SR

I had to keep sharp or else I’d get stuck, alone and away from help. When I left, I knew this would be a trip not like any I’d been on. I had to adjust my thinking to drop the notion that it was even that. If I didn’t make it, I’d be uselessly on the road.

Twenty hours later and wary, I crossed state lines from one Dakota to the other. With every mile behind me, the more my anxiety manifested itself. I pulled over every dozen miles to review my scribbled down plan—the people I’d contact, the roads that would take me where I needed to be. I rehearsed the words I’d say if I was pulled over. I told myself over and again, “this is right.”

I drove into the fog and turned up the radio. Snow was heavy on the vast expanse of the Dakota Plains and I was in the middle of it. In all directions, white and deadened landscape reached far to the horizon where sky indistinguishably met the land. Dark cello, fuzzy distorted guitar tones and crashing percussion reverberated out into the wind and through the fog from the open windows of my car. There were no trees and very little visible life.

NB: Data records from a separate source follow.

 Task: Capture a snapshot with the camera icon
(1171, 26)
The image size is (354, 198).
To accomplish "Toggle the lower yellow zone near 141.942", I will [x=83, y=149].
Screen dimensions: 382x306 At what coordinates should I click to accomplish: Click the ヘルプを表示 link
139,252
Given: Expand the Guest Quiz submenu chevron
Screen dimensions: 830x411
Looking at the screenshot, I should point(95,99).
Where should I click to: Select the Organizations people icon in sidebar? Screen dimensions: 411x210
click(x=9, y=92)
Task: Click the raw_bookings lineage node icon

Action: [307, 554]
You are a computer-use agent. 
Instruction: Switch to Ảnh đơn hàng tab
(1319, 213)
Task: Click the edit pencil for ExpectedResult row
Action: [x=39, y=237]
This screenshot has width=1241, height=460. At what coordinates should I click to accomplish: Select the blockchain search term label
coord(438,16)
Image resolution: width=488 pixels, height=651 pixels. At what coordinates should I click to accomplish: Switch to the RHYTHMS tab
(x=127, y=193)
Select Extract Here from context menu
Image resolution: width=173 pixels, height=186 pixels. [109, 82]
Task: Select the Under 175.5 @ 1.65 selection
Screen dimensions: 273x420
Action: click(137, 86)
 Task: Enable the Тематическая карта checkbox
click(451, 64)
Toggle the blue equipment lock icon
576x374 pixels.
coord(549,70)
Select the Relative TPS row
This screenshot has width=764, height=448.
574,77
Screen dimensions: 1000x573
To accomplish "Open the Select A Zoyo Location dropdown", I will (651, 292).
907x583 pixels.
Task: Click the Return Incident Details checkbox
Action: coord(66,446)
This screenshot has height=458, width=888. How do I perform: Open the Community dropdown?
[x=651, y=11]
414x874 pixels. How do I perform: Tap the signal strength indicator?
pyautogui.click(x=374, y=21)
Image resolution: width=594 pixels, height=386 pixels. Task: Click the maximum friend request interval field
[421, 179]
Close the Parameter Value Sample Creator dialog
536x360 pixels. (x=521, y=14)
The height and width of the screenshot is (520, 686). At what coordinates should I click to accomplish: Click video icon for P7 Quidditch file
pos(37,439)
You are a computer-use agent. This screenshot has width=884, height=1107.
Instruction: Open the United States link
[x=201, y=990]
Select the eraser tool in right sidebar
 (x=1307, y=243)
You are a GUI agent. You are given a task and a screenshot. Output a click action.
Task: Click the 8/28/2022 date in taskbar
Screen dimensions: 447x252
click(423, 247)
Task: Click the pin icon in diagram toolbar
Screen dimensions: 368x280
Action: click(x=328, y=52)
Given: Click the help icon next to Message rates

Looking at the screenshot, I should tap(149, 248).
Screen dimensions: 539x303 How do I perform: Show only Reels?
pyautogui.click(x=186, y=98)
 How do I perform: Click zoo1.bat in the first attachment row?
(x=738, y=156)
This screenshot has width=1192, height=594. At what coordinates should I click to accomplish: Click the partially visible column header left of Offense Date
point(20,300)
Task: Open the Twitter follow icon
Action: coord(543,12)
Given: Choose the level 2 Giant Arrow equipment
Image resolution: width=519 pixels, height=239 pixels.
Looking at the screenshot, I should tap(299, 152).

Headlights really got me. I expected aloneness, so when they’d show up in the mirror, my heart would beat harder until they’d disappear.

Once it set in where I was, I felt many ways at once. It was 30 miles away and I felt eager anticipation, nervousness, hyperawareness of self and place. Also, fear. I was scared because I knew about what was happening.

There is always a plane flying overhead.